$A$ cyclist speeding at $18 \; km/h$ on a level road takes a sharp circular turn of radius $3 \; m$ without reducing the speed. The coefficient of static friction between the tyres and the road is $0.1$. Will the cyclist slip while taking the turn?

$A$ string just breaks under a load of $50 \ kg$. $A$ mass of $1 \ kg$ is attached to one end of this string $10 \ m$ long and is rotated in a horizontal circle. Calculate the greatest number of revolutions that the mass can make in one second without breaking the string. (Take $g = 10 \ m/s^2$)

$A$ $70 \; kg$ man stands in contact against the inner wall of a hollow cylindrical drum of radius $3 \; m$ rotating about its vertical axis.
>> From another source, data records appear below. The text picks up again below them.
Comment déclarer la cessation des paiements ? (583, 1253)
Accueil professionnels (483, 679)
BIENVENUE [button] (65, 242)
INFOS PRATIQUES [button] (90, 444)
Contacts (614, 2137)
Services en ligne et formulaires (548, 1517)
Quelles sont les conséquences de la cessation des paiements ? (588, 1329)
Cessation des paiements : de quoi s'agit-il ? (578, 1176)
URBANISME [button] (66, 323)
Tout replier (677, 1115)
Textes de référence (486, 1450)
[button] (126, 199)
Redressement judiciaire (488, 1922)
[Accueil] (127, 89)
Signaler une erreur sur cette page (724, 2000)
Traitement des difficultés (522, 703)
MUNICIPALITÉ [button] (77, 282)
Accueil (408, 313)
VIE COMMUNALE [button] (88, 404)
The coefficient of friction between the wall and his clothing is $0.15$. What is the minimum rotational speed (in $rad/s$) of the cylinder to enable the man to remain stuck to the wall (without falling) when the floor is suddenly removed? (Take $g = 10 \; m/s^2$)

$A$ car turns a corner on a slippery road at a constant speed of $10\,m/s$. If the coefficient of friction is $0.5$,the minimum radius of the arc in meters in which the car turns is:

For a vehicle moving on a banked curved road,using a free body diagram $(FBD)$,obtain the formula for the maximum safe speed $(v_{max})$.

The maximum safe speed of a car on a horizontal road with a radius of $500\,m$ and a coefficient of friction of $0.5$ is ...... $m/s$.